Размер шрифта
-
+

Сын Пролётной Утки - стр. 50

Да и фамилия у нее теперь не Шмелева, а очень звонкая, далекая от русских фамилий – Вейсгаупт. Женщину с такой редкой фамилией можно было легко отыскать не только в Мексике, но и в Антарктиде, в царстве пингвинов, на зов Шмелева никто не откликнулся, и он понял: искать дочь не надо.

Так он остался один. А что такое остаться одному в казенном, неприветливом, никогда не готовом прийти на помощь городе? Это означает, что даже могилу Шмелева некому будет обиходить, обмахнуть веником холмик и протереть мокрой тряпкой гранитную плиту с его именем. Уж лучше лежать в могиле на дне морском, – как и положено моряку, – и не тревожить собою никого, ни единую душу в мире живых.

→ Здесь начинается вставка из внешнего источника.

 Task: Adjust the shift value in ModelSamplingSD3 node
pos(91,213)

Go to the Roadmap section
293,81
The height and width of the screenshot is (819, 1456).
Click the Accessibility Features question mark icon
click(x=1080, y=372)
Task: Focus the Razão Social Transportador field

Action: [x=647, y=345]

Вода продолжала прибывать, ворочалась под Шмелевым недовольно, хлопала пузырями, которые стучали в дно катера, будто каменьями, – а может, и не вода это была вовсе, а что-то иное.

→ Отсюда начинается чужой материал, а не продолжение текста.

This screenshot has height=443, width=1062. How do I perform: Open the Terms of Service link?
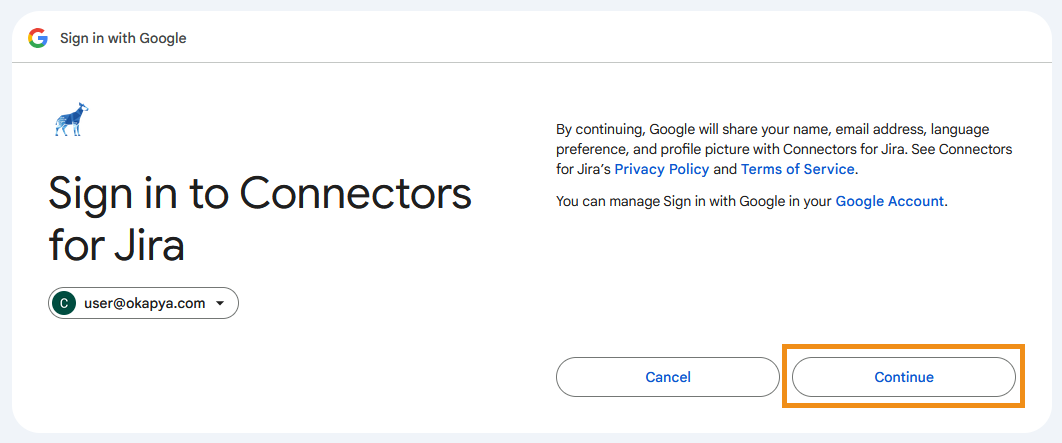797,169
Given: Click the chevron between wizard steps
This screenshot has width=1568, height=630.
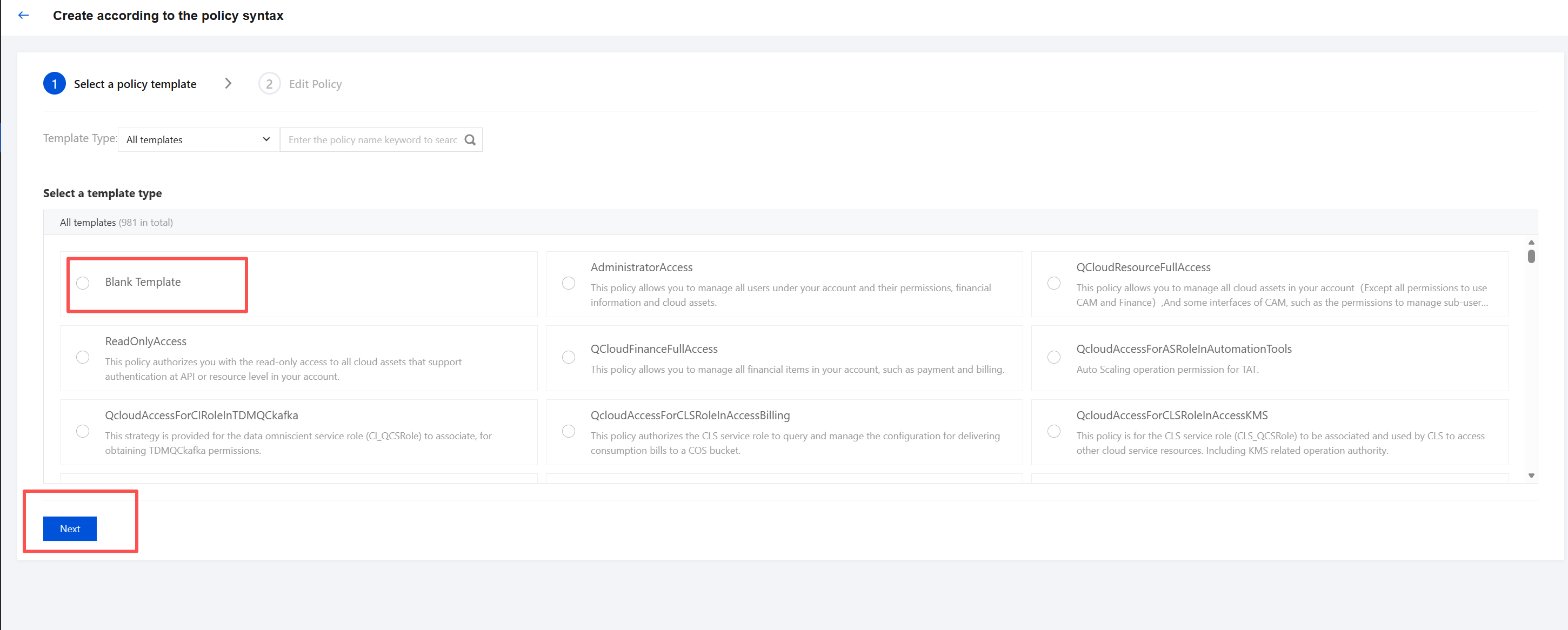Looking at the screenshot, I should pyautogui.click(x=228, y=83).
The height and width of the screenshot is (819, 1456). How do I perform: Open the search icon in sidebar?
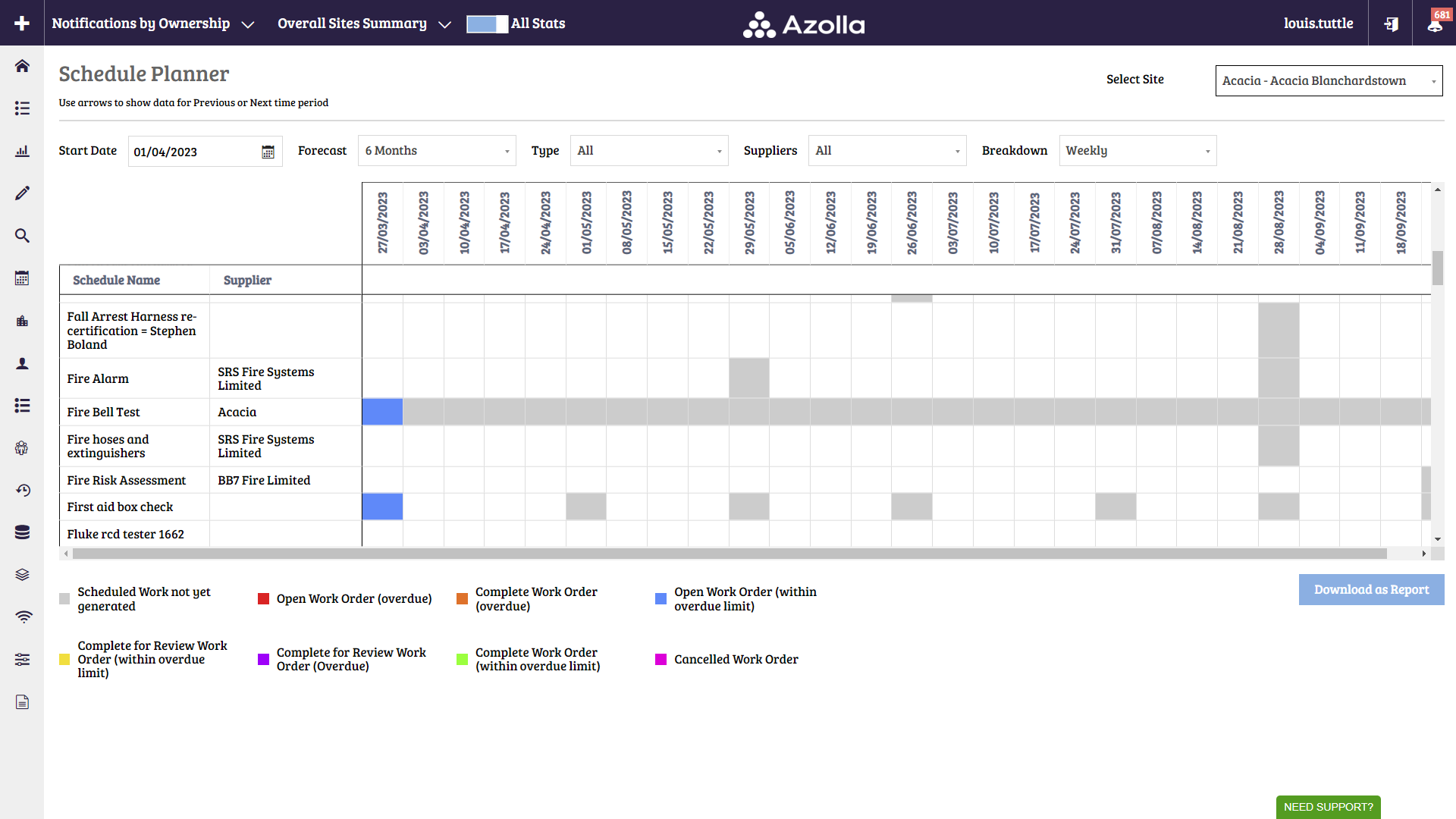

В машинном отсеке у Гоши на крюке висела старенькая «летучая мышь» – ржавый-прержавый, гнутый-перегнутый, покореженный, как гнилая жестянка, в которой иной рыбак хранит червяков, фонарь, – но был этот мятый фонарь исправен, работал хорошо, пламя у него было яркое, широкое, ровное, будто бы вырезанное из свежей желтой жести, никогда не дергалось и не трещало. Гоша заправлял «летучую мышь» настоящим керосином, а не появившимся в последнее время в продаже модным «розжигом для костров», составной частью которого была, судя по всему, вода из-под крана…

Рядом с фонарем у Гоши должна была находиться зажигалка, это обязательно. Шмелев пошарил рукой по одной полке, по другой, нащупал небольшой прозрачный пенальчик с надписью «Парламентская газета» и быстро высек из зажигалки огонь.

Через несколько мгновений и фонарь вспыхнул радостно, светло, будто маленькое солнце… Воды в катере стало заметно больше, корпус огруз, «Волчанец» постепенно терял свою остойчивость, подвижность, на несколько сантиметров опустился в море и вряд ли сейчас был способен гоняться за стадом, например, лакедры – редкого восточного тунца.

Серая темнота, начавшая сгущаться около «Волчанца», сгустилась еще сильнее, море по-прежнему было пустынным, тихим – никаких звуков… Кроме глухого, какого-то задавленного плеска волн и неясного шевеления под самим катером.

Впрочем, все это было Шмелеву совершенно безразлично. Он словно бы омертвел, даже окаменел немного. Единственное живое, что в нем оставалось – боль, пришедшая опять, которую он попробовал уговаривать, как это делали старики на фронте, но она не подчинилась ему, жила и дышала по своим вражьим законам, и Шмелев вынужден был отступить.